Irán anunció el sábado que estaba reimponiendo restricciones sobre el estrecho, acusando a EE. UU. de no haber levantado su bloqueo naval a pesar de los términos del alto el fuego del 8 de abril. Las lanchas cañoneras de la IRGC dispararon contra dos embarcaciones con bandera de India que intentaban transitar. El Centro de Operaciones del Comercio Marítimo del Reino Unido informó que un petrolero se aproximó y recibió disparos sin advertencia previa por radio.
El destructor de la Marina de EE. UU., USS Spruance, disparó varias rondas desde su cañón de 5 pulgadas contra el buque de carga con bandera iraní Touska el domingo después de que el barco ignorara seis horas de advertencias para cumplir el bloqueo. Luego, los Marines de EE. UU. se repelieron desde helicópteros y tomaron custodia de la embarcación. Trump anunció la incautación en Truth Social, calificándolo como una situación que “no les salió bien”.
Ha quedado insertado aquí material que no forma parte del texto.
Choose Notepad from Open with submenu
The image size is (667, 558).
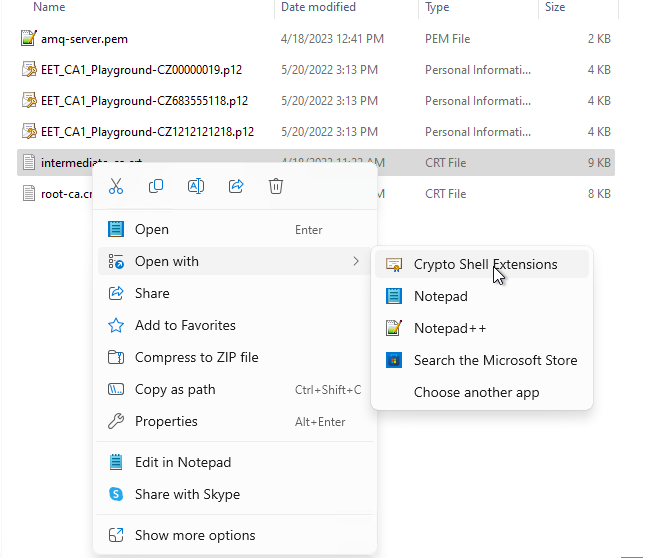440,296
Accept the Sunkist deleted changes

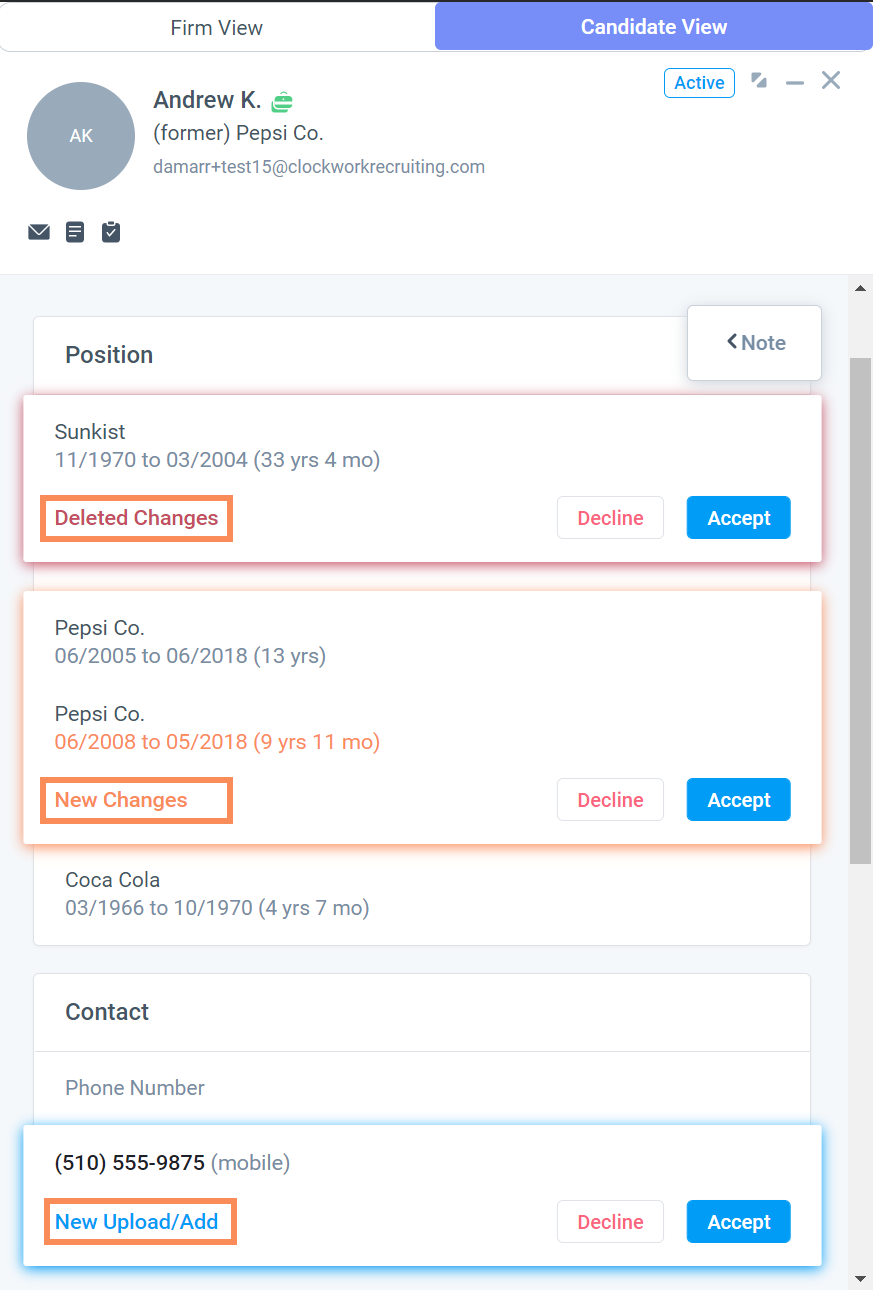739,518
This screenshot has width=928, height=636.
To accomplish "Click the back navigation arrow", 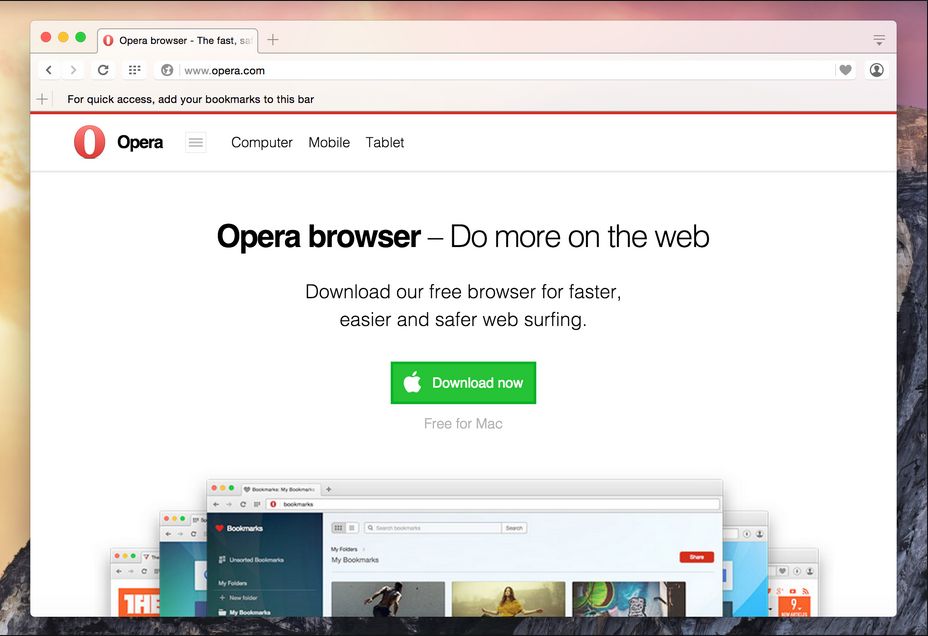I will pyautogui.click(x=48, y=70).
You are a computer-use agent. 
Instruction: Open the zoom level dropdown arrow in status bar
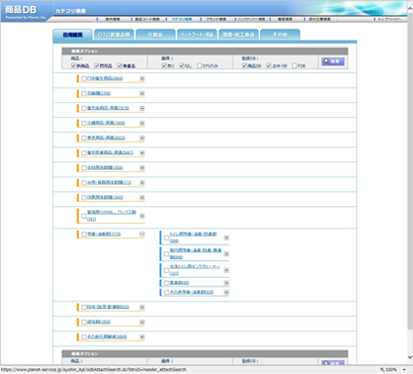point(404,370)
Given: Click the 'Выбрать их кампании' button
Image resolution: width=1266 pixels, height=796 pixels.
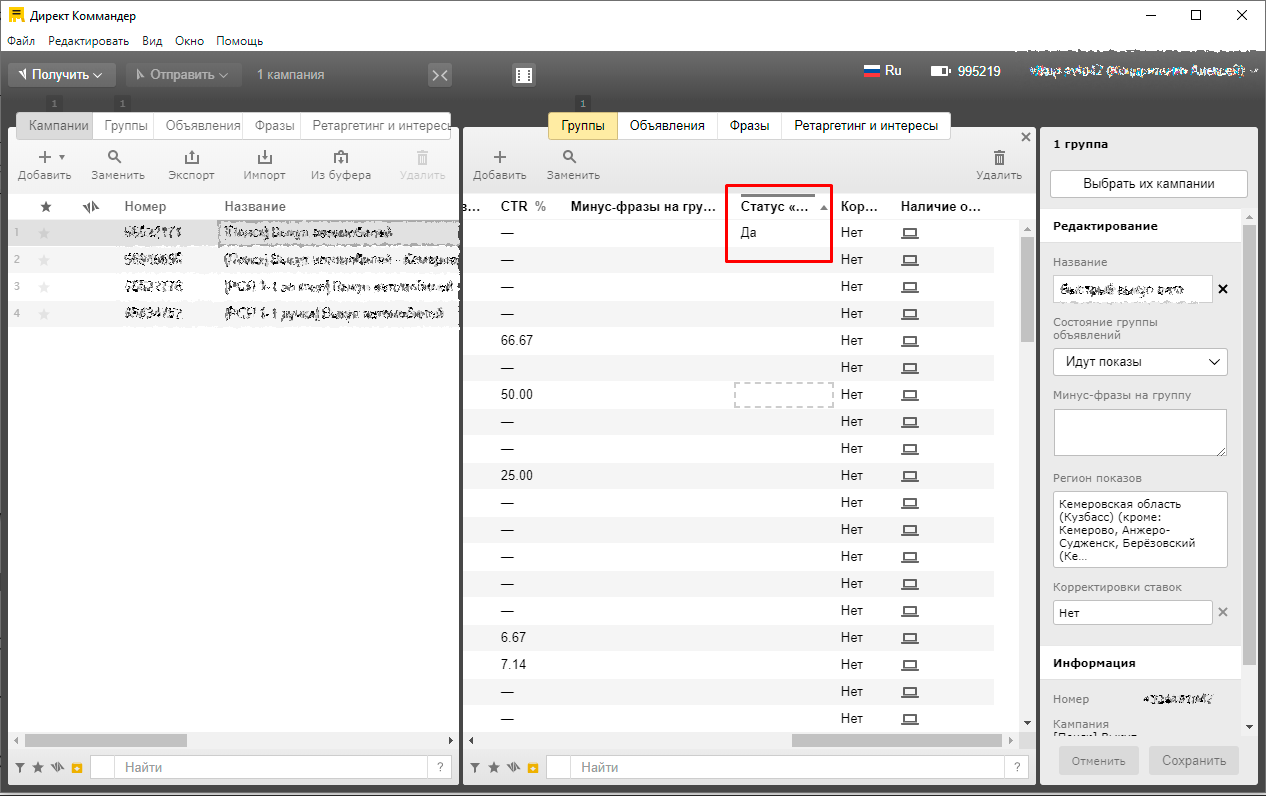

El ejército de Irán calificó la incautación de “piratería marítima” y advirtió que habría represalias una vez confirmada la seguridad de la tripulación y de sus familiares a bordo.
El alto el fuego expira el miércoles. Irán ha declarado que no tiene planes para asistir a una segunda ronda de conversaciones con Pakistán. La delegación de EE. UU., encabezada por el vicepresidente JD Vance, se dirige a Islamabad de todos modos. Esa asimetría, con Washington viajando para las conversaciones mientras Teherán rechaza públicamente presentarse, define las próximas 48 horas como la ventana de mayor riesgo desde que se alcanzó el alto el fuego original.
Los precios mayoristas de la gasolina subieron más del 3% el lunes y los futuros del combustible de calefacción, un referente para el precio del combustible de aviación, se dispararon 4%. Los futuros del S&P 500 cayeron 0,5% mientras que los futuros del Nasdaq cayeron 0,6%, señalando que los temores de inflación impulsada por la energía vuelven a filtrarse, una vez más, en la valoración más amplia del riesgo en renta variable.
Para la dinámica de bitcoin del petróleo, la impresión del Brent del lunes en $94 devuelve el crudo al nivel donde las expectativas de inflación del petróleo comienzan a suprimir simultáneamente las perspectivas de recorte de tasas de la Reserva Federal y a comprimir el apetito por el riesgo. El seguimiento de las sesiones de la semana anterior muestra que cada escalada de Ormuz ha producido una caída del BTC cada vez más pequeña, lo que sugiere que la demanda institucional está absorbiendo la presión vendedora incluso mientras persiste el viento en contra macroeconómico.